Samuel von Pufendorf
Samuel von Pufendorf (1632-1694) was a notable German jurist and philosopher whose works significantly contributed to the development of natural law theory. Born into a family of Lutheran clergy in Saxony, Pufendorf showed early academic promise, leading him to study at esteemed institutions such as the University of Leipzig and the University of Jena. His intellectual pursuits shifted from theology to a broader interest in history, jurisprudence, and philosophy, influenced by thinkers like Hugo Grotius and Thomas Hobbes.

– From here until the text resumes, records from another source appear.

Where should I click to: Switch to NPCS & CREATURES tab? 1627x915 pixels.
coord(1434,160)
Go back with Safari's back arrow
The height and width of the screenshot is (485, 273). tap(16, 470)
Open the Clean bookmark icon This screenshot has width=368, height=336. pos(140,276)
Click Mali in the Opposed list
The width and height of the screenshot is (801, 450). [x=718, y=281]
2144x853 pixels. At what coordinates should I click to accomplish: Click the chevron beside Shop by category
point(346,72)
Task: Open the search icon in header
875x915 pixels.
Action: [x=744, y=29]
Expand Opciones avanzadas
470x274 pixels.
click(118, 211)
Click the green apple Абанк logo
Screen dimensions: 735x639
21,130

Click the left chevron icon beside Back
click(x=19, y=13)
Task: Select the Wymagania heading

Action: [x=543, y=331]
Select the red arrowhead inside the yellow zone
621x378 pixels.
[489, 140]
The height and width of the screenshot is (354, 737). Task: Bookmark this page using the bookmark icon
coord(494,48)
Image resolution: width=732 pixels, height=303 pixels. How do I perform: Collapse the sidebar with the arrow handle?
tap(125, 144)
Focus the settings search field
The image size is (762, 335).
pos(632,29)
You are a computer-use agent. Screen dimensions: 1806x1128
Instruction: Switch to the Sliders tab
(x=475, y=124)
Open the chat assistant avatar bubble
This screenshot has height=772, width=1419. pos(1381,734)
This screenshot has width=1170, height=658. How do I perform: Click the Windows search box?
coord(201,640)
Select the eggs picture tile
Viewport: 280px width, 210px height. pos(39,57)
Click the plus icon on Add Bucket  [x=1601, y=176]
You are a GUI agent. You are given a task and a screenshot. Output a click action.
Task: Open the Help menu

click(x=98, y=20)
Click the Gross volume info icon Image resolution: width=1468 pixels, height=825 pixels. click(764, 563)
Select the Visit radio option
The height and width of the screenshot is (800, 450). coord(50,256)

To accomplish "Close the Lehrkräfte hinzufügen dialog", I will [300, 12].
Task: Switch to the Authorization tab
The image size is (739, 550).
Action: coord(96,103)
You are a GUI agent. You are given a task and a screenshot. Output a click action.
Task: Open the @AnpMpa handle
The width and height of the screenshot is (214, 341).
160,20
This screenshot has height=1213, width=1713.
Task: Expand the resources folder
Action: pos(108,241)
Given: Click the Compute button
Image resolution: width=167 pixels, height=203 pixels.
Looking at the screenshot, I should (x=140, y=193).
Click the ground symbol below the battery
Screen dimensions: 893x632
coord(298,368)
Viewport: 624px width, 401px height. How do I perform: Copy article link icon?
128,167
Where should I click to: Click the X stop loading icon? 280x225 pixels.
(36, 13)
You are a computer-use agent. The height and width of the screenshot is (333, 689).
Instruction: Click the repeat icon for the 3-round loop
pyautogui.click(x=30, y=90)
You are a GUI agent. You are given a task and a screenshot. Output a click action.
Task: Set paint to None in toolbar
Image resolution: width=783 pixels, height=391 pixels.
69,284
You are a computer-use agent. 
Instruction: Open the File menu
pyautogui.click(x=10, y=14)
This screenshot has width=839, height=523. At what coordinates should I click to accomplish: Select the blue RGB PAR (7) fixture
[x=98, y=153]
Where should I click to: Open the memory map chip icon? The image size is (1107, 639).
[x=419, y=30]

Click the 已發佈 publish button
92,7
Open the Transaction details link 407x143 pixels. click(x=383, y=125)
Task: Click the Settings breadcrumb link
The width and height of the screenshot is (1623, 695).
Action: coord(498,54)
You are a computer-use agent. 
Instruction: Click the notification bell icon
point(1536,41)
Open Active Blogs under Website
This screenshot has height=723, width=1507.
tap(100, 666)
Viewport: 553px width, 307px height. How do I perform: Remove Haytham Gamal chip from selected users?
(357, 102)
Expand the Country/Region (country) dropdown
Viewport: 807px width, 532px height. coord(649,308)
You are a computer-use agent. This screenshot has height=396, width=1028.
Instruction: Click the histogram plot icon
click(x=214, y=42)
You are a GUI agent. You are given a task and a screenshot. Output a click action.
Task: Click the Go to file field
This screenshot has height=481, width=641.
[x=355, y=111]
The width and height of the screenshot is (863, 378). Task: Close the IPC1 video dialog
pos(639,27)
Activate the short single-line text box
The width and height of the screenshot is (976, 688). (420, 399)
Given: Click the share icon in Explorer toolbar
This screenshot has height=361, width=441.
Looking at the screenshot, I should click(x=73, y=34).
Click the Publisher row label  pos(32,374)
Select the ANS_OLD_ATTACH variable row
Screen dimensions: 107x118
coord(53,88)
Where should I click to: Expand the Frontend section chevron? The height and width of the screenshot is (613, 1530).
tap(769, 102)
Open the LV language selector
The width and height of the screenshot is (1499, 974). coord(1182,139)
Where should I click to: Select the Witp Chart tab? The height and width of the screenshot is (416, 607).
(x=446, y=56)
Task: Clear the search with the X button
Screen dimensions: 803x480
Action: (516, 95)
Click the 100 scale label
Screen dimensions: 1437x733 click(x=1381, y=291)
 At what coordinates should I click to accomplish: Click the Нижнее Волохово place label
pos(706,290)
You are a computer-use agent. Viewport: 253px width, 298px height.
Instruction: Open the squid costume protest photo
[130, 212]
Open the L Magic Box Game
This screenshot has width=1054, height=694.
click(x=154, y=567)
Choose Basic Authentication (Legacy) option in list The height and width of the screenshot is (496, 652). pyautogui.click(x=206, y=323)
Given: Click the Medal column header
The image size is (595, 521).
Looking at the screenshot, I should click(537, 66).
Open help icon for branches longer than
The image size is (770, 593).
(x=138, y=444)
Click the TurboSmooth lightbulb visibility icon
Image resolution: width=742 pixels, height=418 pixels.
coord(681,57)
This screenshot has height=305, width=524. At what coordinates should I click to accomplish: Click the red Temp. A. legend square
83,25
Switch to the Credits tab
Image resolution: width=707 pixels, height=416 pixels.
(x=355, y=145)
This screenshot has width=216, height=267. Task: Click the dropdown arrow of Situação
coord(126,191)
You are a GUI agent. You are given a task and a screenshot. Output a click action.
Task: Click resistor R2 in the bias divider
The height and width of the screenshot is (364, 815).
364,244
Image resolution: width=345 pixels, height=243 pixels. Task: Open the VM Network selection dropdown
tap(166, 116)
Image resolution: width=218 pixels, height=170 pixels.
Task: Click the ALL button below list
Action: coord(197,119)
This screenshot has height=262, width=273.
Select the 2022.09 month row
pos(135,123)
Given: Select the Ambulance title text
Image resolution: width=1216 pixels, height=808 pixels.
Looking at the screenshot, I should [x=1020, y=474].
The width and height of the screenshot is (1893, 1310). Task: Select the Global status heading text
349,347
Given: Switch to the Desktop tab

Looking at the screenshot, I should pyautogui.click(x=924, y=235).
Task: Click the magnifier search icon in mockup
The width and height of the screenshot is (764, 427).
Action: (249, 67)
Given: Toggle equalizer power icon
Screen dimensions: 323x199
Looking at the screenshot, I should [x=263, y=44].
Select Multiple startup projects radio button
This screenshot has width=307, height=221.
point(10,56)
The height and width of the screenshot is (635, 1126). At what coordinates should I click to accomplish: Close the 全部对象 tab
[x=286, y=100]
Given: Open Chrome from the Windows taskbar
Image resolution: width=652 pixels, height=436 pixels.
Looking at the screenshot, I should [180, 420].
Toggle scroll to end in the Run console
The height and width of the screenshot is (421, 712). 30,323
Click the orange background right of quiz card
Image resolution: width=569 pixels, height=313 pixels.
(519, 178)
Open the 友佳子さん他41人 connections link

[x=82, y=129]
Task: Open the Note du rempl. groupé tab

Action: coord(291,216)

Pufendorf is best known for his major works, particularly "De jure naturae et gentium" (Of the Law of Nature and Nations), where he articulated a view of natural law that emphasized civic obligations independent of theological doctrine. He argued for intrinsic human rights to freedom and equality and critiqued the complexities of authority within the Holy Roman Empire in "De statu imperii Germanici." Throughout his career, Pufendorf faced criticism for his secular approach to law and governance, yet he advocated for tolerance and the separation of church and state.
His ideas were widely discussed in the late 17th and 18th centuries and influenced several prominent figures, including John Locke and Peter the Great of Russia. Despite a decline in his reputation over time, Pufendorf's contributions laid foundational principles that continue to resonate in contemporary discussions of legal philosophy and human rights.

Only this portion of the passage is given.